• **Task to carry out**
Copy the items below word for word, beginning at the line that contains "Toggle lock all drawing tools" and stopping after the line that contains "Looking at the screenshot, I should [381, 522].".
>>>
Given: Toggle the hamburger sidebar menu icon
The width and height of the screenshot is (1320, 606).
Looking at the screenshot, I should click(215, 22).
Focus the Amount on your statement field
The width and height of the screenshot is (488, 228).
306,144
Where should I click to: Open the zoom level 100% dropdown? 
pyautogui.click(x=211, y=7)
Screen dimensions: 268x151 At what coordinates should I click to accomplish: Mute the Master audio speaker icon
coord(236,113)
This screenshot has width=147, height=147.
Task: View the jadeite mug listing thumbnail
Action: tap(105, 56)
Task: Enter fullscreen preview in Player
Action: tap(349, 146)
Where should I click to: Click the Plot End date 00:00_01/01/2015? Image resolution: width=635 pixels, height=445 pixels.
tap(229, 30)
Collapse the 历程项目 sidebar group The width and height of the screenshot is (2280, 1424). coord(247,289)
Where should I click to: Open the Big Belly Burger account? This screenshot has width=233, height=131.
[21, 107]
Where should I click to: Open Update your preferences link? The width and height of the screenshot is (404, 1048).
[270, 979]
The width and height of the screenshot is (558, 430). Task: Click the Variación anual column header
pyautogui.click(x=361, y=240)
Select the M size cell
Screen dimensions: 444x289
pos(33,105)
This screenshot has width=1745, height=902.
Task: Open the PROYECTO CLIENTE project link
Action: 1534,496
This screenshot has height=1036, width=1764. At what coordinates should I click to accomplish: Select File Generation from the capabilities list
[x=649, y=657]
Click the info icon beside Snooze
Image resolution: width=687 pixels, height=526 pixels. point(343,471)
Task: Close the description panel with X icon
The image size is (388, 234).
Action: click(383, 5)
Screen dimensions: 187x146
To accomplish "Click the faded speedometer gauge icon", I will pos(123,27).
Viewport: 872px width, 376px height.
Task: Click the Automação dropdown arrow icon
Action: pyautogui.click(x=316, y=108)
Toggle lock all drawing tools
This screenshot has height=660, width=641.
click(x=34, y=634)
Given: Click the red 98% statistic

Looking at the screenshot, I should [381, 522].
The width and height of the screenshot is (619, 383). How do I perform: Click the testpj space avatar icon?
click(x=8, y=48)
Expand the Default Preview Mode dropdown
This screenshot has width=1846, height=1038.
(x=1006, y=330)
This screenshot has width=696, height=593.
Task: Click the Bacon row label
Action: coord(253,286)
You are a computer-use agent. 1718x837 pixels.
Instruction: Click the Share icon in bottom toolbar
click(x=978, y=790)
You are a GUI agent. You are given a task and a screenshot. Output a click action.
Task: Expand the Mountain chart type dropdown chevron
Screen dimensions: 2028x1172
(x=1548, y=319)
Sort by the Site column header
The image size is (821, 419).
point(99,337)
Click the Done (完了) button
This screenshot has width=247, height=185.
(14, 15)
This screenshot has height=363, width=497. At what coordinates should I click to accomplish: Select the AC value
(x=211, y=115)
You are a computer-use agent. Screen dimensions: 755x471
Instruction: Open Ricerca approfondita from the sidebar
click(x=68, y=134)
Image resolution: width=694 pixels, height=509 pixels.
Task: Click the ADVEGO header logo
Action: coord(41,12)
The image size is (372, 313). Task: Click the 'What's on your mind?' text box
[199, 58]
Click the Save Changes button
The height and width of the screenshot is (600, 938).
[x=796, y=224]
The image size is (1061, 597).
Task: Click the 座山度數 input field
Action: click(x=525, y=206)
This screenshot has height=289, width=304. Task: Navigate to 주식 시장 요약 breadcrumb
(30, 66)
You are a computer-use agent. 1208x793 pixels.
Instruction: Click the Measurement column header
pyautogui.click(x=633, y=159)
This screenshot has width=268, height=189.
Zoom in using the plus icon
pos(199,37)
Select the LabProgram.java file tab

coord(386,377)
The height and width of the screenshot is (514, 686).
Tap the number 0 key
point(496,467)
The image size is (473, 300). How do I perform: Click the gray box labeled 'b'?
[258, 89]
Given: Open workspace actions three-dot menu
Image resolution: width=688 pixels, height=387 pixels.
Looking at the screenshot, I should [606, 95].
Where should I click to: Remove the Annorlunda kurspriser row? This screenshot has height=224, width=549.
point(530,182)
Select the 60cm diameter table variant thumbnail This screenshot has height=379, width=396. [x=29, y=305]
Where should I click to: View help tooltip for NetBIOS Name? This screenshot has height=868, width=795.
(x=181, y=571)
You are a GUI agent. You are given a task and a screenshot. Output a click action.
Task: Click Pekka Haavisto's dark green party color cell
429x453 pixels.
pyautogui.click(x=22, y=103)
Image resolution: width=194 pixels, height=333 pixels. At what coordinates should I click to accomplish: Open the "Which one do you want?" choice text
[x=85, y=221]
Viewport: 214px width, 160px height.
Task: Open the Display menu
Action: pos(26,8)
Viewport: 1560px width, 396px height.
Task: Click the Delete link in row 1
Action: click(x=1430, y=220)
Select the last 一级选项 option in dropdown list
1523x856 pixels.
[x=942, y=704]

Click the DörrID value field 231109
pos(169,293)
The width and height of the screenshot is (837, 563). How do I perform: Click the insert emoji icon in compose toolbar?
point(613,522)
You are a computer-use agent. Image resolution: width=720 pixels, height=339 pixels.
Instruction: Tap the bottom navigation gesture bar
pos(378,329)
<<<
• **Solution to this task**
Toggle lock all drawing tools
This screenshot has height=660, width=641.
click(x=34, y=634)
Given: Click the red 98% statistic

Looking at the screenshot, I should [381, 522].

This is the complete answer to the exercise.